CAN’s community health helps de-stigmatize HIV/AIDS

SARASOTA, Fla. – The Center for Disease Control has ranked Florida among the top three states with the highest number of HIV diagnoses.

The stigma, shame and taboo of an HIV diagnosis persist decades later, even with medical advances. Nonprofits like CAN Community Health hope to change that.

Since its inception in 1991, the nonprofit organization has provided STD testing and resources to people who have been diagnosed with HIV.

Debbie Sergi-Laws has been part of CAN Community Health since birth. Before being employed, she was patient.

“Coming from Virginia, I was diagnosed with HIV in 1989 and my husband was also diagnosed at the time and we just needed to go somewhere to die,” Sergi-Laws said.

As a married woman, she was not the poster child for the disease in the early 90s.

“The fact that I was a heterosexual woman was just unheard of and I felt like I really needed to help out and make people aware that this could happen to anyone,” Sergi-Laws said. “It was considered a gay disease at the time and my husband and I weren’t gay. We had never used intravenous drugs. We didn’t even have tattoos and we were living with HIV.”

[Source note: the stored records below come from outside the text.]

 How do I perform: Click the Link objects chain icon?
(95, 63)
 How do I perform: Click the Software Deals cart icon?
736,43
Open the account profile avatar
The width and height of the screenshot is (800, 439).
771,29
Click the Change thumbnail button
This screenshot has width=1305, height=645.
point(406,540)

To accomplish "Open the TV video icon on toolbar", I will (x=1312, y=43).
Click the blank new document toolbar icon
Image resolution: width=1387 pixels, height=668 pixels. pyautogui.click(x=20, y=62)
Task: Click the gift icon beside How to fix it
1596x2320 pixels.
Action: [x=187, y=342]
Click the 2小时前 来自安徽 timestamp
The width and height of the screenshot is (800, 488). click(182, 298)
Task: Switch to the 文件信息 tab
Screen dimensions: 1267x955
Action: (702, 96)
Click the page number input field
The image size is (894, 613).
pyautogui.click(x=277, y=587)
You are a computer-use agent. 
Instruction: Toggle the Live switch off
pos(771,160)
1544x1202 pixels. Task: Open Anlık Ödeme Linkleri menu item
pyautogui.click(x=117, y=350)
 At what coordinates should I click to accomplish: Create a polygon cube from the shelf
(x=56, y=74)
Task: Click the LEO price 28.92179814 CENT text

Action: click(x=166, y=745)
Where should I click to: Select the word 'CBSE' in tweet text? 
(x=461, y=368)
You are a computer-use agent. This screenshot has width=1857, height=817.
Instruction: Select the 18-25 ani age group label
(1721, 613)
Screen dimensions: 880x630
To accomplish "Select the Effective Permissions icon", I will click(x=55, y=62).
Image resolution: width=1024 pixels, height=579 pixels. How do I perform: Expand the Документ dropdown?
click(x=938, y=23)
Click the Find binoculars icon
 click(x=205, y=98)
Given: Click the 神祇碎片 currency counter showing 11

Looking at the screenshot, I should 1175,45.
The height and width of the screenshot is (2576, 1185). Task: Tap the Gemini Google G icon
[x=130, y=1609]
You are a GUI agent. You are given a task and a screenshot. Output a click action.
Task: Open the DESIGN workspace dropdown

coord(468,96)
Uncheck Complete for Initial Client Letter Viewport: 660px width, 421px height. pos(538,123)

For years, Sergi-Laws felt lost. She was fired as a registered nurse after disclosing her diagnosis and lost hope of having children. It was at CAN Community Health that she found her purpose.

Amanda Santiago is the Director of Patient Care Coordinators at CAN. She said the center served as a safe place for people to help and, more importantly, to listen.

“We try to treat the whole person. There are social services, clinical needs,” Santiago said.

CAN serves as a one-stop-shop for newly diagnosed individuals. Employees like Sergi-Laws and Santiago help them find doctors who will treat them now and over the years. There are times, Sergi-Law says, when dentists refuse to take on an HIV-positive patient.

“Discrimination and stigma were there in the early 90s and they continue to be there now,” Sergi-Law said.

Dr. Rishi Patel is resident and CEO of CAN. He said the only way to fight the stigma of the disease is to talk about it.

“Our goal is to make sure we educate. Make sure the message is there that HIV is still here. There is no cure. HIV does not discriminate,” Dr Patel said. “Your waiter at a fancy restaurant may be HIV-positive. You just don’t know it and that’s okay.”

CAN owns and operates 34 medical clinics in Florida and across the country and continues to grow.

The hope is that the mindset behind disease and prevention will follow.